Direction 1.
In the hard drive price thread below, what did the poster pay for the retail 2TB Barracuda XT at the Chicago-area Fry's?
Direction 2.
Extend the hard drive price thread below, picking up right after its final sentence.

Extracted text.
A few weeks ago 2TB Seagate Barracuda XT bare drives were $130 at
NewEgg; by the end of last week they were $250. But on Saturday I bought
the retail version of the same drive at the Chicago-area Fry's for $160
(limit one per customer).

Two weeks ago I bought a retail-package 2TB Barracuda LP at Best Buy for
$100; this week the regular price is shown as $90, and they are on sale
for $75 -- and they do price adjustments within 30 days. NewEgg no
longer lists them.

Those drives are all made in China, but I think that some components or
sub-assemblies come from the flood-affected factories in Thailand.

Perce
 
A few weeks ago 2TB Seagate Barracuda XT bare drives were $130 at
NewEgg; by the end of last week they were $250. But on Saturday I bought
the retail version of the same drive at the Chicago-area Fry's for $160
(limit one per customer).

Two weeks ago I bought a retail-package 2TB Barracuda LP at Best Buy for
$100; this week the regular price is shown as $90, and they are on sale
for $75 -- and they do price adjustments within 30 days. NewEgg no
longer lists them.

Those drives are all made in China, but I think that some components or
sub-assemblies come from the flood-affected factories in Thailand.

Perce

2 weeks ago I bought a 2TB WD drive for £79.99. Yesterday they were
about £120, both at PC World. Online prices looked similar.

Michael
www.cnwrecovery.com
 
(e-mail address removed) wrote
2 weeks ago I bought a 2TB WD drive for £79.99. Yesterday they
were about £120, both at PC World. Online prices looked similar.

I've automated the price check with the 2TB drives I currently buy, the
Samsung greens and have only seen a $10 jump from $75 to $85 australian.

I also monitor the 3TB drives waiting to see when they are the best $/GB, they
are nothing like that yet, and have seen a jump from $149 to $165 with those.

Recorded information.
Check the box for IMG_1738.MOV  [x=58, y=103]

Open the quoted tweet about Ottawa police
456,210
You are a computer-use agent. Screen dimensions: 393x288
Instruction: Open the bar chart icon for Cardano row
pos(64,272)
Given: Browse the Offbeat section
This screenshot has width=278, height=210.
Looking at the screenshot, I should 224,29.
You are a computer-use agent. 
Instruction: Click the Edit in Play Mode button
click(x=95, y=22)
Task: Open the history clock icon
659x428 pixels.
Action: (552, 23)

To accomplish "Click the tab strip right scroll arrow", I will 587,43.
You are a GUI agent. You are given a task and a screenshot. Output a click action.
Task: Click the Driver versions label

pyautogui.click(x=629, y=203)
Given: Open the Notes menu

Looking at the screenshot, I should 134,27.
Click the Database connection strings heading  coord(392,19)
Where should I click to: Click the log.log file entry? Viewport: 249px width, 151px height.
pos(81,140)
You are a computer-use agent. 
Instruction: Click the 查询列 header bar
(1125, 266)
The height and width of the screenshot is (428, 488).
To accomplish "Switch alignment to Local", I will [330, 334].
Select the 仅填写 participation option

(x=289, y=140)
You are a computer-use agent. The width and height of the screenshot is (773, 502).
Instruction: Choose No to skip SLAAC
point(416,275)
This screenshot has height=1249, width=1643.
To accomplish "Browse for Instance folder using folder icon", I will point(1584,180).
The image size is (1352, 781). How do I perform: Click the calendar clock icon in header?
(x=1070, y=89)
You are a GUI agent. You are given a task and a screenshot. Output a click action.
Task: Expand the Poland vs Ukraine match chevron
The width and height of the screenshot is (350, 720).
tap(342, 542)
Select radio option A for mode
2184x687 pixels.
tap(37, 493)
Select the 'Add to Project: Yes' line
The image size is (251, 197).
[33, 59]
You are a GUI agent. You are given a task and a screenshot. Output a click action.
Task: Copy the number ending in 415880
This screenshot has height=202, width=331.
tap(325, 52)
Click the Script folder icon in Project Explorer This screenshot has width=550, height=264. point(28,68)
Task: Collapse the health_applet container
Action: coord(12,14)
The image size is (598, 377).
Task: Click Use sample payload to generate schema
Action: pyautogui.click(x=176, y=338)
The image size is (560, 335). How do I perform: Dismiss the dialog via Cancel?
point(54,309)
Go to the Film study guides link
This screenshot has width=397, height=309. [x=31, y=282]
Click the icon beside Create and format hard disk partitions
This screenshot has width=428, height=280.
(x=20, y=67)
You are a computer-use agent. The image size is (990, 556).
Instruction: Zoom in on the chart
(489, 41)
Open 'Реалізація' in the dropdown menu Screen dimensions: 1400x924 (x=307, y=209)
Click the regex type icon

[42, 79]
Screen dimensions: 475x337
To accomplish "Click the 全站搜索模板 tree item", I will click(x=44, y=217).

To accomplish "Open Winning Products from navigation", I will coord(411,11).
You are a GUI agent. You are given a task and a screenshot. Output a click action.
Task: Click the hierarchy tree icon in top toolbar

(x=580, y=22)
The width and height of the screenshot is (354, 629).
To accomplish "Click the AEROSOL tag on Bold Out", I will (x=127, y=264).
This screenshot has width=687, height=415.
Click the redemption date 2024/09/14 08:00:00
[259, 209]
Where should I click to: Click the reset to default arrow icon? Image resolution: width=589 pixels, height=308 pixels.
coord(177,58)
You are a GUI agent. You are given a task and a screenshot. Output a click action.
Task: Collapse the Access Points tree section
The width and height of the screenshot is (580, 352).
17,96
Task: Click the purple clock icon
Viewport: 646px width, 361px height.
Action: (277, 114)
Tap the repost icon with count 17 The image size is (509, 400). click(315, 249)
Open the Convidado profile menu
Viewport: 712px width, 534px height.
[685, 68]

Expected answer 1.
$160, with a limit of one per customer.

Expected answer 2.
Those are the best prices available in my country.
 
A few weeks ago 2TB Seagate Barracuda XT bare drives were $130 at
NewEgg; by the end of last week they were $250. But on Saturday I bought
the retail version of the same drive at the Chicago-area Fry's for $160
(limit one per customer).

Two weeks ago I bought a retail-package 2TB Barracuda LP at Best Buy for
$100; this week the regular price is shown as $90, and they are on sale
for $75 -- and they do price adjustments within 30 days. NewEgg no
longer lists them.

Those drives are all made in China, but I think that some components or
sub-assemblies come from the flood-affected factories in Thailand.

Perce

After having 3 out of 5 Seagate 1 Terabyte drives die recently, and
being assured that the remaining 2 will soon suffer a similar fate, I no
longer buy Seagate drives.
 
After having 3 out of 5 Seagate 1 Terabyte drives die recently, and
being assured that the remaining 2 will soon suffer a similar fate, I no
longer buy Seagate drives.

You did get the memo about the firmware update to prevent this??????? The
firmware was released way over a year ago to fix the issues for the 750Gb thru
the 1.5 TB drives.
 
You did get the memo about the firmware update to prevent this??????? The
firmware was released way over a year ago to fix the issues for the 750Gb thru
the 1.5 TB drives.

No memo but I found out the bad news from the dealer from whom I
purchased the drives. After losing the first drive, I contacted Seagate
and updated the firmware. I was warned by the dealer rep that the fix
wasn't a guarantee as his experience was that the entire 7200.11 batch
was faulty and the update merely stopgap. He was right, shortly after
the update I lost two more. The remaining 2 drives are no longer in a
raid 5 configuration and are, for want of a better term, spares. They
will not be used for critical duties.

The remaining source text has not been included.